Completado su entrenamiento, llegó la prueba de fuego. Turco y Dopy volaron a Haití con un equipo de siete bomberos de los parques de Valladolid, Tordesillas y Palencia, con Francisco Rivas como jefe de expedición. Y demostraron lo que valen. Fueron nueve días de trabajo tan intensos como atroces, trabajando 16 horas diarias en condiciones inimaginables, entre réplicas del terremoto y actos de pillaje o de mera supervivencia. Participaron en 18 rescates. Cuando hay 150.000 muertos sobre el terreno, hablar de 18 finales felices es como aferrarse a un clavo ardiendo. Hasta los perros se deprimen ante la enormidad de la tragedia. Pero cada vida humana cuenta. Por eso mismo, Francisco Rivas no podrá olvidar nunca a la adolescente que tuvieron que dejar en un edificio cuando apenas faltaba media hora para desenterrarla porque los escoltas de la ONU, temerosos de verse envueltos en un tiroteo cercano, les ordenaron abandonar el salvamento y salir de allí por piernas.

Pero tampoco nadie podrá olvidar el rescate del niño Redjeson Hausteen Claude, de dos años. Un milagro que dio la vuelta al mundo. El pequeño estaba entre los escombros de la vivienda familiar, abrazado a su abuelo muerto. Cuando el bombero Óscar Vega lo sacó en brazos, la familia lo rodeó y empezó a bailar alrededor, entre gritos de alegría. «Cuando lo vi por televisión, me puse a llorar y no podía parar. ¡Ése es mi Turco! Es lo más grande que me ha pasado en la vida», recuerda Cristina. Turco ya está de vuelta en España, mordisqueando palitos, su gran afición, jugando con Dopy, su compañero de fatigas. Y entrenándose diariamente para seguir salvando vidas como si tal cosa. Gracias a Turco, los bomberos de Valladolid rescataron a Redjeson Hausteen Claude, de dos años. El pequeño haitiano llevaba dos días bajo los escombros.

Método Arcón

Ideado por el sevillano Jaime Parejo García, este método es el sistema más eficaz de búsqueda y detección de personas sepultadas. La posición «maniquí» del guía es su principal característica, básica para reforzar la concentración del perro.

Cómo actúa un perro de rescate: del «efecto yoyó» al «efecto maniquí»
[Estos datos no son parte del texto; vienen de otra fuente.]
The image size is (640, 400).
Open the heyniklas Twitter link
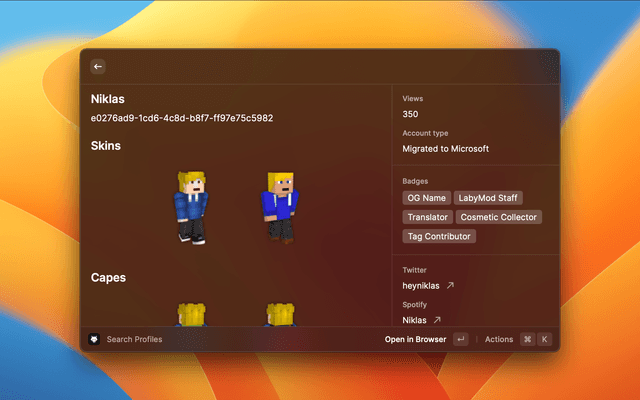pos(421,285)
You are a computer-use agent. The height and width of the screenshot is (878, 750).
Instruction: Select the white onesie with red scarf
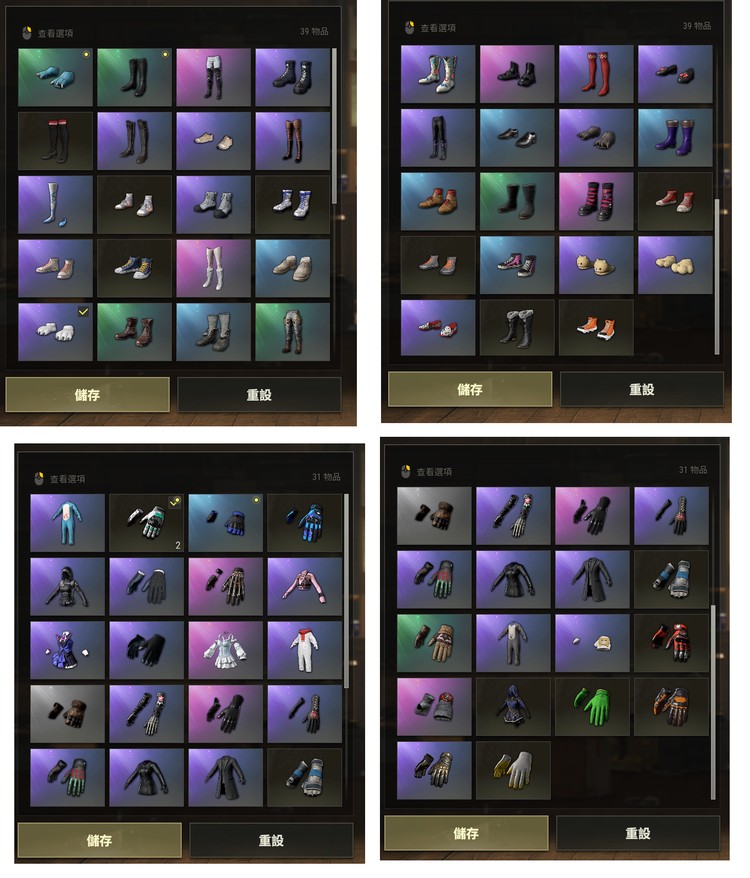coord(305,650)
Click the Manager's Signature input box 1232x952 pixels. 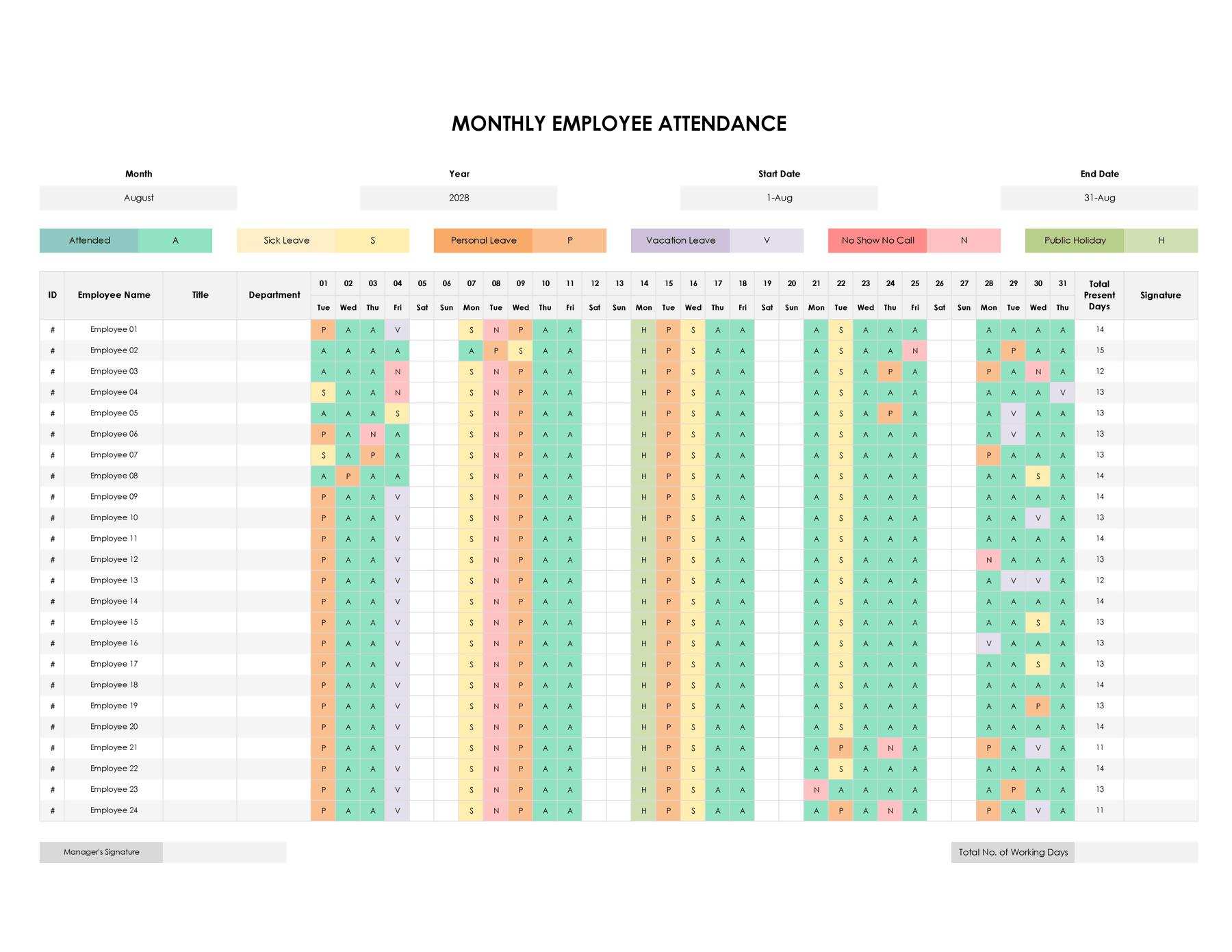pos(224,852)
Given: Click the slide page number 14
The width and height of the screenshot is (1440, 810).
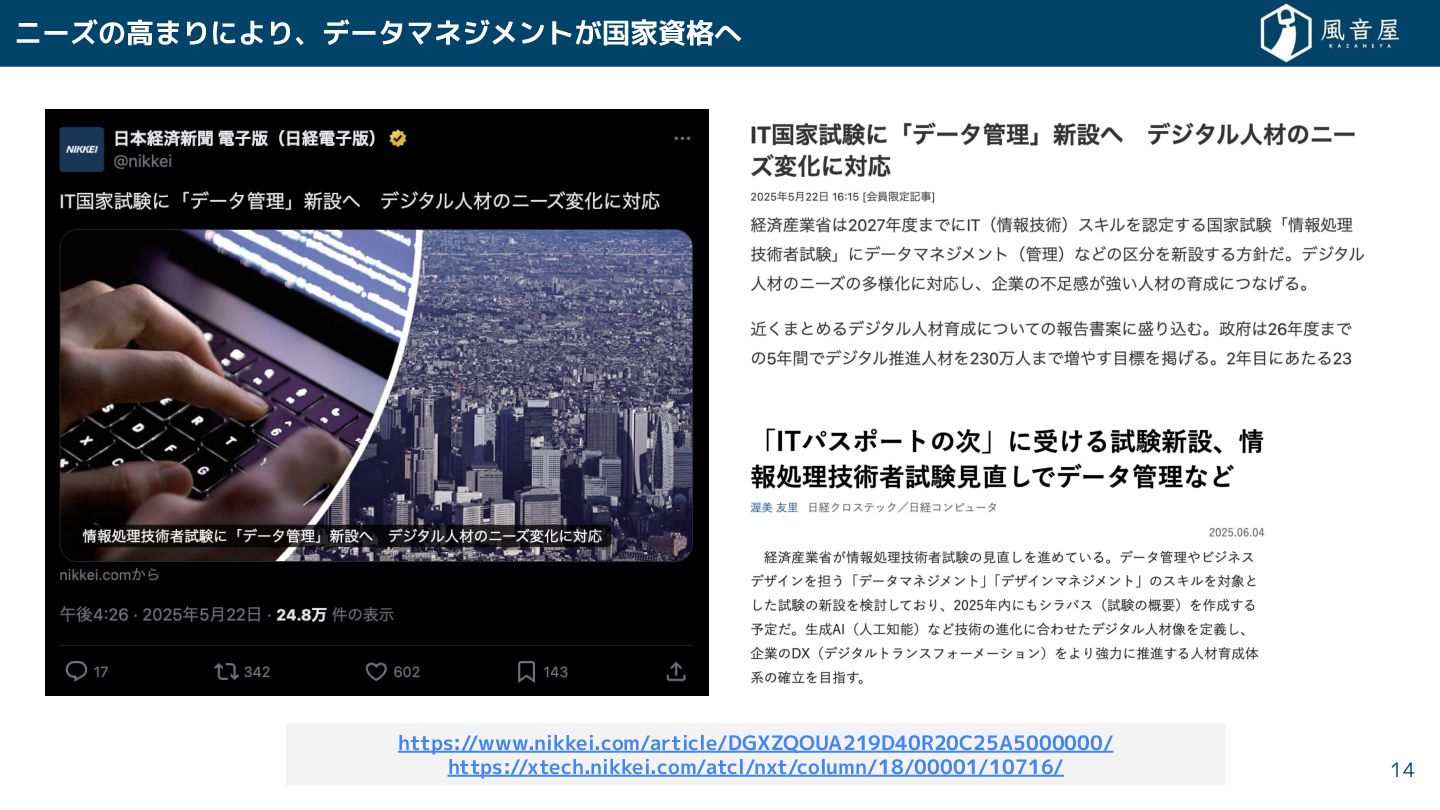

«Turco» y «Dopy» fueron adiestrados según el método Arcón, desarrollado durante doce años por Jaime Parejo, un bombero de Sevilla que bautizó su estrategia de rescate con el nombre del perro de aguas español que fue su lazarillo en decenas de salvamentos. El método confía en la autonomía del animal, que se mueve por el lugar de la búsqueda sin que los guías le den indicaciones. De hecho, éstos adoptan una posición estática e inmutable, lo que se conoce como el «efecto maniquí», para no influir en la conducta del can, que olfatea a sus anchas lo que considera oportuno. De este modo refuerza su concentración y su motivación, lo que resulta fundamental si se tiene en cuenta que una operación de rescate suele prolongarse durante muchas horas. No es fácil conseguir que el perro se independice de su adiestrador. Para ello hay que inhibir el «efecto yoyó», una especie de inercia mental canina que le hace volver al lugar donde está su cuidador cuando ha recorrido una cierta distancia. Los ladridos alertan de que hay señales de vida. El guía marca entonces rápidamente el lugar con un aerosol y se inician las labores de desescombro. Si lo que encuentran es un cadáver, los perros esconden el rabo entre las piernas y agachan la cabeza. En este caso, no es tanto una cuestión de adiestramiento como de tristeza. Al perro también le afecta encontrarse con la desgracia.